The reaction of propene with HOCl ($$Cl_2 + H_2O$$) proceeds through the intermediate:

We have propene, whose formula is $$CH_3 - CH = CH_2$$. When chlorine is passed through water, the well-known reaction $$Cl_2 + H_2O \rightarrow HOCl + HCl$$ takes place, so the real reagent that finally adds to the alkene is hypochlorous acid $$HOCl$$.

For the addition to begin, we recall the general rule that $$HOCl$$ polarises to give an electrophile $$Cl^+$$ and a nucleophile $$OH^-$$. The electrophile is the species that first attacks the electron-rich carbon-carbon double bond.

So, in the first step, propene donates the $$\pi$$ electrons of its double bond to the electrophile $$Cl^+$$. Because an electrophilic addition always proceeds through the more stable carbocation, we have to decide to which carbon the $$Cl^+$$ should attach.

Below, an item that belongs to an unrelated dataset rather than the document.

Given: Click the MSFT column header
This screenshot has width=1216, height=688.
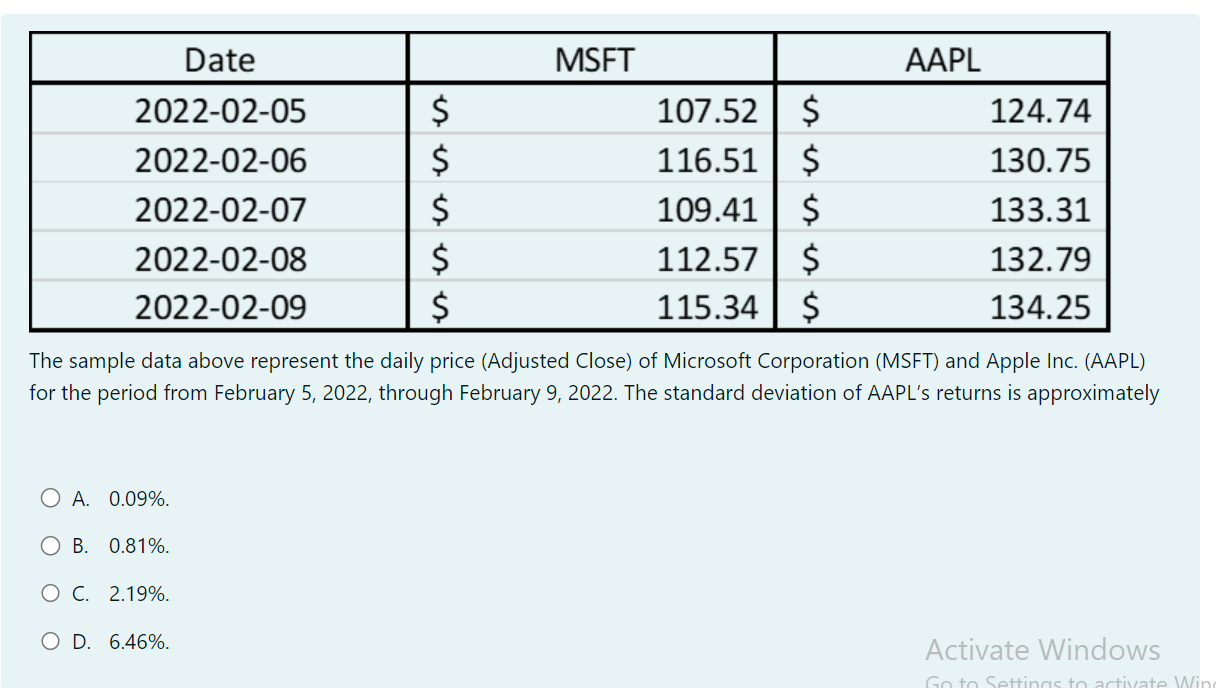Looking at the screenshot, I should coord(590,59).
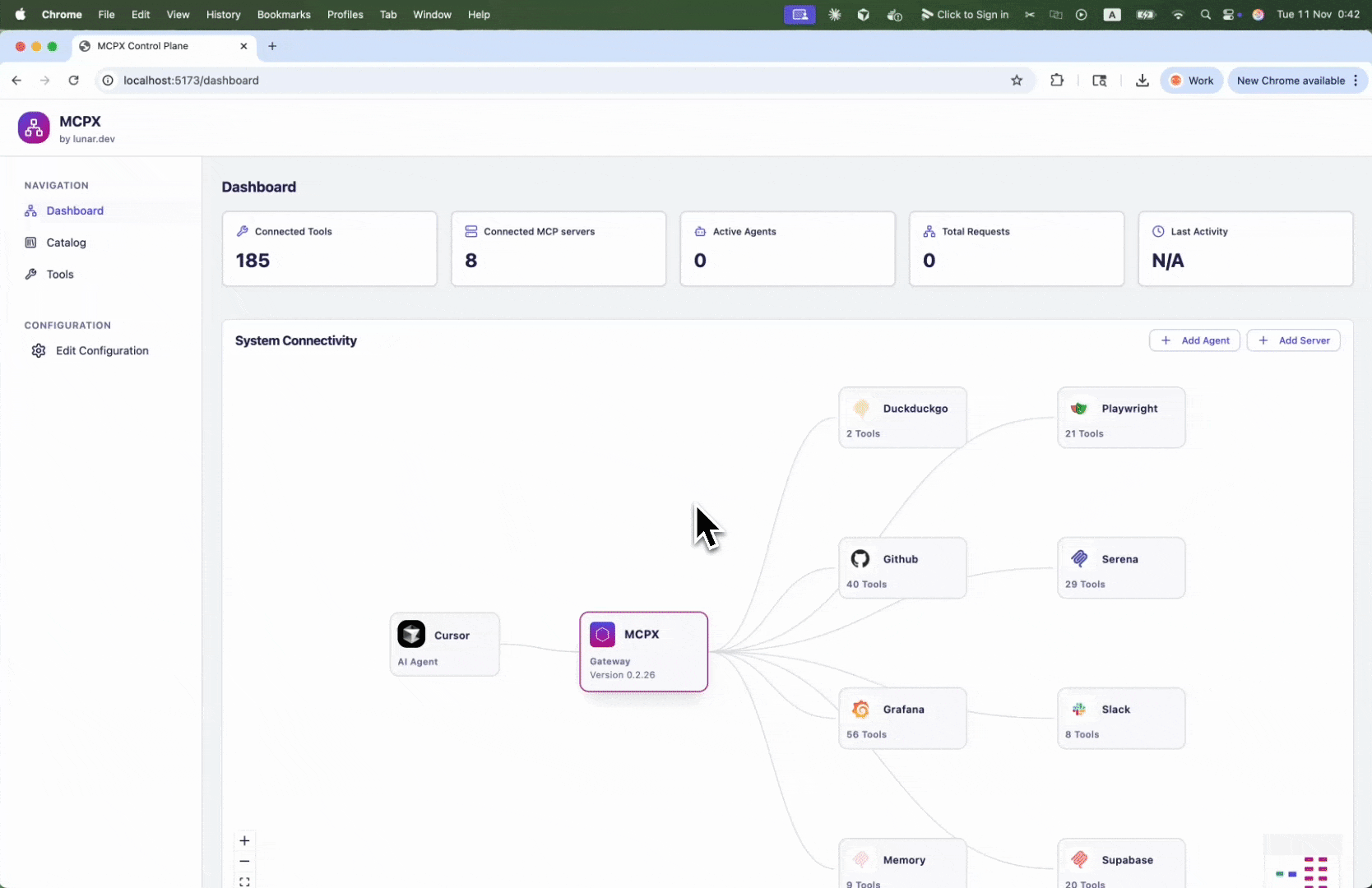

Let us examine the two possibilities one by one:

1. Suppose $$Cl^+$$ adds to the middle carbon (C-2). The skeleton after this attack would be $$CH_3 - CHCl - CH_2^+.$$ The positive charge now resides on C-3, which is a primary carbocation and therefore relatively unstable.

2. Suppose instead that $$Cl^+$$ adds to the terminal carbon (C-3). The skeleton produced in that case is $$CH_3 - CH^+ - CH_2Cl.$$ Here the positive charge is on C-2. This centre is attached to two carbon atoms (C-1 and C-3), so it is a secondary carbocation. A secondary carbocation is significantly more stable than a primary one.

Because the mechanism always proceeds through the more stable intermediate, the second alternative is preferred. Hence the reaction passes through the carbocation

$$CH_3 - CH^+ - CH_2 - Cl.$$

This structure corresponds exactly to Option D in the list supplied.

Hence, the correct answer is Option 4.